Posture, patience and preparation: A Beginner’s Guide to May Ball Survival

Kat Karpenko 13 May 2015

Pace yourself, pack some flats, and power through the night. This – combined with a few too many glasses of champagne – is how you are going to get through your first May Ball. You will also need your ticket and your phone, and maybe some money for a taxi. In the run up however, it's best to bear in mind the three 'P’s: Posture, Patience and Preparation. Last year I was effectively debilitated by a friend who refused to bring or wear flats despite an open resentment of heels. As a note to anyone who feels obligated to wear heels: there is always a choice.

The people that choose to don a pair of heels for the first time in their life at a 10-hour May Ball – these people will not survive.
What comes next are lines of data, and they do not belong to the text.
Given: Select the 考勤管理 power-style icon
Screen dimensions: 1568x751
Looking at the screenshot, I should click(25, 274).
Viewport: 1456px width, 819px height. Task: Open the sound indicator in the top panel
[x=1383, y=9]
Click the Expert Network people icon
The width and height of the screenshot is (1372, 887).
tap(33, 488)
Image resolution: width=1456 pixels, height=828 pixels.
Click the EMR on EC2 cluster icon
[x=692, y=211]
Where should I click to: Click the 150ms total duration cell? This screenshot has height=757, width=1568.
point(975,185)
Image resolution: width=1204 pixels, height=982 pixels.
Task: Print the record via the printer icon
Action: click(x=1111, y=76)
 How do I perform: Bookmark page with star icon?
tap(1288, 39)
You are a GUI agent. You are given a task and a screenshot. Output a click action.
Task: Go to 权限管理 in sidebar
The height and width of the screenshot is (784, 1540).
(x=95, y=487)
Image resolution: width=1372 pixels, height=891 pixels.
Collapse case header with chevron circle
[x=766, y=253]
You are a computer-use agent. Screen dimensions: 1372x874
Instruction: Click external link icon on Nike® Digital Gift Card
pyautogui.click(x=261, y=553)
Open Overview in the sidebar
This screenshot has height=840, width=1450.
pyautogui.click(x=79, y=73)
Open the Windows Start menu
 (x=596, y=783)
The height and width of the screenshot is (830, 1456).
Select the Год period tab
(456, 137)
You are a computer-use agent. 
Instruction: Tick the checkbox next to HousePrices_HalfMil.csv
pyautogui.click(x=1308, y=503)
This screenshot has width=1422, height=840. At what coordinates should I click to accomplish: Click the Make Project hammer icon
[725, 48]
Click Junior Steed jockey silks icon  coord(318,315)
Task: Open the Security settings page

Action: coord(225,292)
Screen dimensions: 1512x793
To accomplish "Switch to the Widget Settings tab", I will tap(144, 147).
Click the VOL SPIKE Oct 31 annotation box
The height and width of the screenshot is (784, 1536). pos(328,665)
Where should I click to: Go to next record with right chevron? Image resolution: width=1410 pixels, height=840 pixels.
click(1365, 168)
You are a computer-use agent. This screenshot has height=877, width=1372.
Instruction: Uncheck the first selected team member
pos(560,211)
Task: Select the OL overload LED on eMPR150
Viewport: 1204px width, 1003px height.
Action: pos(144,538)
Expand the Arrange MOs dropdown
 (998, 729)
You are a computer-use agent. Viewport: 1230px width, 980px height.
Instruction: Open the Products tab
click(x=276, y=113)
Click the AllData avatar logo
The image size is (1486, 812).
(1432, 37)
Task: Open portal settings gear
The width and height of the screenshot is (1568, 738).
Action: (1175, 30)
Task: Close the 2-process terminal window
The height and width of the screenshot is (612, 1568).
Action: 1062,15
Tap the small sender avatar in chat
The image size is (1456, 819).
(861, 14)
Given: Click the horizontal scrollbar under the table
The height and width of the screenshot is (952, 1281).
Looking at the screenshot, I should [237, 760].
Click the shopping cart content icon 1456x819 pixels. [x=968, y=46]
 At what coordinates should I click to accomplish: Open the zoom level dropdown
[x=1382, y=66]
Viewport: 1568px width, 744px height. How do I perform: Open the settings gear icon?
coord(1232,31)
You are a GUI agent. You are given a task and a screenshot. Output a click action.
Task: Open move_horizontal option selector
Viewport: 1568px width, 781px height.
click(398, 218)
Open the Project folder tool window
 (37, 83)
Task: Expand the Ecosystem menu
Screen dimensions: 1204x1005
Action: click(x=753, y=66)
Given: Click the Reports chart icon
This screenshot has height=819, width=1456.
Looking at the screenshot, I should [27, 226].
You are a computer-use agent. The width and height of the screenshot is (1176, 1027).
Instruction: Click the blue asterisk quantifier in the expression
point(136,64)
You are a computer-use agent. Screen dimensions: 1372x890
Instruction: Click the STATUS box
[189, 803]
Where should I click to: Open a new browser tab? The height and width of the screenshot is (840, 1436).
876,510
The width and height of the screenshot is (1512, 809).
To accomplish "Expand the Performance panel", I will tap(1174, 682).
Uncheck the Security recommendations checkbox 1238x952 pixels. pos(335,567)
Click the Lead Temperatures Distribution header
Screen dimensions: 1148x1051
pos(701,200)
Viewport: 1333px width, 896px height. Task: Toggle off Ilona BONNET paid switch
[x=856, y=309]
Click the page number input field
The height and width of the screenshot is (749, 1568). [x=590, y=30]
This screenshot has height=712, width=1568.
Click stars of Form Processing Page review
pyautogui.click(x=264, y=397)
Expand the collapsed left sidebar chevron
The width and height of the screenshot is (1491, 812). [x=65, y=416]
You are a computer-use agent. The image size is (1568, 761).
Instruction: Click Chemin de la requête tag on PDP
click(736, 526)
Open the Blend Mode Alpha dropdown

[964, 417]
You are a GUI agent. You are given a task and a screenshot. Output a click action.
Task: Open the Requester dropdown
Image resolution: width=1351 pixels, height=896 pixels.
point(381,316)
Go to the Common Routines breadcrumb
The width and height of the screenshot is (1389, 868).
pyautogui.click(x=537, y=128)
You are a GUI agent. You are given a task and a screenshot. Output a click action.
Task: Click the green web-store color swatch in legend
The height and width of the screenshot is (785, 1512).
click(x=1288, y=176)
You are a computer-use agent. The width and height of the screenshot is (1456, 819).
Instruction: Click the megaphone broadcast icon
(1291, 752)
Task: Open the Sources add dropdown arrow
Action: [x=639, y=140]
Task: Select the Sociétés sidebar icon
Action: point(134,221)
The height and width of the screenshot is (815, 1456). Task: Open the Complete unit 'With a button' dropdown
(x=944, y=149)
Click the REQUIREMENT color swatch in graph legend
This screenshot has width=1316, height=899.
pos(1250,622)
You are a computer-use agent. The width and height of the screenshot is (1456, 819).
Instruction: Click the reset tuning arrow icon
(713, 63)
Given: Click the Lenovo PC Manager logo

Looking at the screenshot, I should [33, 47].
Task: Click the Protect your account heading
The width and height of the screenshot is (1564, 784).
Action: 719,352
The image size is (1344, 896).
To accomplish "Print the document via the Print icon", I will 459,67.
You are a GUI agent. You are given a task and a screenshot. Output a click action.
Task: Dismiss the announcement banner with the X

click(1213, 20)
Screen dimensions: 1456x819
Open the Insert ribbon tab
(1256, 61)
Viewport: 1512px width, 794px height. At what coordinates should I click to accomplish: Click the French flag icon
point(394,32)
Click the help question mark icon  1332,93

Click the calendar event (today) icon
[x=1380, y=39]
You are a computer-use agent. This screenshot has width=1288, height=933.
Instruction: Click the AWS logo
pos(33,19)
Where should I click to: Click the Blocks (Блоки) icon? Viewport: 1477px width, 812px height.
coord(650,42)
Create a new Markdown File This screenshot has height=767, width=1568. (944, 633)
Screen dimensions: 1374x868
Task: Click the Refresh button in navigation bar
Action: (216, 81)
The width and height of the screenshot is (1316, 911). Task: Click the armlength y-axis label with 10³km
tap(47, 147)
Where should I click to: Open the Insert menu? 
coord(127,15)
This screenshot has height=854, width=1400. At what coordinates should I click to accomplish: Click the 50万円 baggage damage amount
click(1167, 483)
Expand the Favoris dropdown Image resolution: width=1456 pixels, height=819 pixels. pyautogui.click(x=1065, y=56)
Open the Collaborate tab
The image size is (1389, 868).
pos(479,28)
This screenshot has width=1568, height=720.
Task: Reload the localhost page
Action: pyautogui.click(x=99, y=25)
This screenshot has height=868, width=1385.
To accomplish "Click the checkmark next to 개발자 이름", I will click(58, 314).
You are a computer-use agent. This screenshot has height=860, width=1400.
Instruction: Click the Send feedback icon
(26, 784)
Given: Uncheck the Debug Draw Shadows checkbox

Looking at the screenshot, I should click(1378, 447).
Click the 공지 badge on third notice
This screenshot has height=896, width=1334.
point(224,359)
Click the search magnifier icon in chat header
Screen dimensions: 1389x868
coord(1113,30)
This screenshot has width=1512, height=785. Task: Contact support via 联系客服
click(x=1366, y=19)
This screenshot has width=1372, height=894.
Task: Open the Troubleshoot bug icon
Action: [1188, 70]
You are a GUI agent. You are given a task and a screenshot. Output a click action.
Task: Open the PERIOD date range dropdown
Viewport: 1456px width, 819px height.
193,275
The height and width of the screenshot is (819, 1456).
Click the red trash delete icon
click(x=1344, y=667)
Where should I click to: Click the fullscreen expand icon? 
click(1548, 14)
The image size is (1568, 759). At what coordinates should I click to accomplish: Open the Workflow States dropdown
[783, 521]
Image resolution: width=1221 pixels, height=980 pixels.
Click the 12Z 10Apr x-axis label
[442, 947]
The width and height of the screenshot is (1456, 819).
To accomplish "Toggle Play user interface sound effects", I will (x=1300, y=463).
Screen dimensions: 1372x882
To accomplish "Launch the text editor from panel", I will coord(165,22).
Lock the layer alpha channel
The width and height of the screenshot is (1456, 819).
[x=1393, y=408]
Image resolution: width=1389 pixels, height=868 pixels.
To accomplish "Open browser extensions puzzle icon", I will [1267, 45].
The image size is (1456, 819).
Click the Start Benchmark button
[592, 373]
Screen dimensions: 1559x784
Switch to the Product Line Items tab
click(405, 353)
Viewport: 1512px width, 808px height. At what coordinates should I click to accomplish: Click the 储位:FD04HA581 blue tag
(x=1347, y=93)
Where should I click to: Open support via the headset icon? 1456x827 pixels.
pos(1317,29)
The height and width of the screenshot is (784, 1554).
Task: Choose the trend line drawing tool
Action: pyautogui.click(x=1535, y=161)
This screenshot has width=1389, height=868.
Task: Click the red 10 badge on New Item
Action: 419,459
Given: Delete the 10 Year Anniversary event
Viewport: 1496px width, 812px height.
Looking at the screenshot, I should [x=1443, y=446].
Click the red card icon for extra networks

The people that show up sans bag and expect you to squeeze another lipstick, pill packet, and phone into your already incredibly full clutch – these people are not your friends. Preparation, thus, is key. A bag can cost as much or as little as you want it to. Most of mine are actually cast-offs from relatives, bar one which I bought for £15 from Jemporium Vintage at the Grafton Centre. It's all about the borrowing. Equally, by wearing your ball shoes either at a previous event or even just around your room as you revise will immediately remove that first feeling of shock that comes when you adjust your posture in a new pair of shoes, and you may actually be able to walk in them without aid. It's the dream. One last thing to consider on the shoe front is investing in some roll-up flats (rollasole online do these for £10–15) and to have them snuck inside your bag for emergencies. (After spending the good part of an hour staggering back to Catz with heels in hand and bare feet on gravel, I can confidently say that such things are worth spending money on.)

But what to do about the dress itself? A couple of my friends bought theirs online, from charity shops, from shops like ASOS or Ted Baker (complete with in-store student discount), and others simply recycled and restyled their old prom dresses. You really don't need to spend a fortune on it. I hit up Judy's Affordable Vintage Fair and found a late 1940s strapless gown that was slightly ripped, a size too big, and £110 – cash only. While rummaging through sale rails and vintage stands can feel a bit like Tinder at times (a whole lot of ‘no’s, ‘maybe’s and the occasional creep) amongst the weirdly proportioned and dodgily dyed occasionwear you will find one with potential, but you've just got to be patient. I managed to get a reduced price due to the fact it was going to need tailoring, and then tracked down an excellent tailor on Mill Road who re-sized the bodice for little more than a tenner. At the market and at Calico (fabric shop off by Aromi) you will be able to find names and contact details for tailors and seamstresses which will help you transform your dress. This does have its drawbacks, for example I found that very often people didn't want to deal with it because the lacework was so fine and essentially in a state of decay. If this is the case, Google specialist dressmakers or enlist in the help of a crafty relative – I have been blessed with an absolute godsend of a grandmother who has been repairing the embroidery on a daily basis for this coming May Week – or even just in a needle and thread and have a go yourself. And finally, don't sweat the small stuff. May Week is the one point in the year where you can truly let go. Choosing what to wear is the tiniest part of it, so just have some fun and embrace it.